The News of the World phone-hacking scandal in Britain has claimed its latest victim - the newspaper itself. News International, the parent company of the newspaper owned by media mogul Rupert Murdoch, has announced that this Sunday’s edition will be the last. Its closure is unlikely to mark the end of a scandal that penetrates deep into British society.
Outside News International headquarters in London, protesters gathered Friday to voice their feelings about the company’s owner Murdoch and The News of the World.
Staff say journalists inside are even angrier. The decision to close The News of the World puts around 200 jobs on the line.
David Wooding, political editor at The News of the World, said, "Very said, very sad, it's going to be emotional for us all this weekend."
Ivor Gaber, professor of journalism at London’s City University, said The News of the World brand had been poisoned.
“Interesting the man [Murdoch] has no sentiment. People said, 'How could he close a newspaper, 160 years old?' Easy.
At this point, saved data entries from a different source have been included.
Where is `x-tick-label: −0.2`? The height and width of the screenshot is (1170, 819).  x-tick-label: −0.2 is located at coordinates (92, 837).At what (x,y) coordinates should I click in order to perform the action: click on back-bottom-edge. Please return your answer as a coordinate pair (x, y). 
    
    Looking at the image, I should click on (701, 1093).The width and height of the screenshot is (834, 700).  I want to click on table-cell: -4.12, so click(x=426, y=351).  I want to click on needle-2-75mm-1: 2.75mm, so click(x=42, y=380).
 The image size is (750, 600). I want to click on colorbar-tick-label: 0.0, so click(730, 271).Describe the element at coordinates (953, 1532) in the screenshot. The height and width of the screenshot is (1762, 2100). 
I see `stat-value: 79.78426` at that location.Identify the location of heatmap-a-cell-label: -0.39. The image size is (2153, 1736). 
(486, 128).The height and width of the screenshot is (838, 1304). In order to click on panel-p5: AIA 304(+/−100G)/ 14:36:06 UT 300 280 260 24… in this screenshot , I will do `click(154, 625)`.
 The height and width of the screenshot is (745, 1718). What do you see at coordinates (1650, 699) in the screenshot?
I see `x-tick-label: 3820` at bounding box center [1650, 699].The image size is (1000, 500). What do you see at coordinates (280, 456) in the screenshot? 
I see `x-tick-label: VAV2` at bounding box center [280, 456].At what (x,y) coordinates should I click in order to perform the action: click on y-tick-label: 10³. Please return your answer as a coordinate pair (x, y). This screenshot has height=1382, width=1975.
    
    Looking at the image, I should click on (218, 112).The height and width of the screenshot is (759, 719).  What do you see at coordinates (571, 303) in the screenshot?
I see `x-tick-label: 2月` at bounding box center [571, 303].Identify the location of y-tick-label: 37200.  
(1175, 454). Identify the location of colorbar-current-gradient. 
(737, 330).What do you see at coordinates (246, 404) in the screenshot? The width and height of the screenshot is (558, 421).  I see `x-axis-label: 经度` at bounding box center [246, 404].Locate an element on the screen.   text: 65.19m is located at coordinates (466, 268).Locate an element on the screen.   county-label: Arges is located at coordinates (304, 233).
Slightly more interesting is, this was his toehold, this was the first paper he bought in this country. You’d think he might have some sentimental attachment to the key that unlocked the riches of the British media," said Gaber. "No. He’s a businessman. He takes business decisions... He is a colossus. He doesn't control the media in every country but it's very difficult to travel to most parts of this world without encountering a Rupert Murdoch media product."
The phone-hacking allegations are nothing new. Two News of the World journalists were convicted in 2009. But the newspaper’s claim that they were isolated cases appears to be falling apart.
New evidence allegedly shows that the phone of a murdered British schoolgirl, Millie Dowler, was hacked by News of the World journalists while she was declared missing in 2002; and that some answer-phone messages were deleted, giving her family false hope that she was still alive.
Police say it appears that relatives of those killed in the 2005 London bombing victims, and the parents of dead soldiers killed in Iraq and Afghanistan also are on the list of possible victims.
British Prime Minister David Cameron ordered two public inquiries into the allegations - but is himself facing close scrutiny for hiring a former editor of The News of the World, Andy Coulson, as his former Director of Communications.
Coulson was arrested Friday over fresh allegations he authorized cash payments of around $160,000 to police in return for stories.
“I decided to give him a second chance and no one has ever raised serious concerns about how he did his job for me," said Cameron. "But the second chance didn't work out and he had to resign all over again. The decision to hire him was mine, and mine alone, and I take full responsibility for it.”
The allegations go even deeper.
In 2006 the London Metropolitan Police investigated the hacking claims. Critics say the fact that the investigation did not uncover their true extent shows either corruption or incompetence.
The steady drip of allegations has piled the pressure on News International - and exposed the power of the Murdoch media empire within British society.
“It went to ridiculous extremes allowing Murdoch to dictate government policy," said Gaber. "We have several examples of that. And if that has been nullified, then that is one good fallout from this affair… The big question that the Metropolitan Police now face is did they whitewash the Murdoch inquiry because they were in hock to Murdoch - or worse - still frightened of Murdoch, and if that’s proven, then that is a very worrying development.”
After 160 years, the final copy of The News of the World will roll off the presses in the early hours of Sunday morning.
That is unlikely to be the end of the scandal.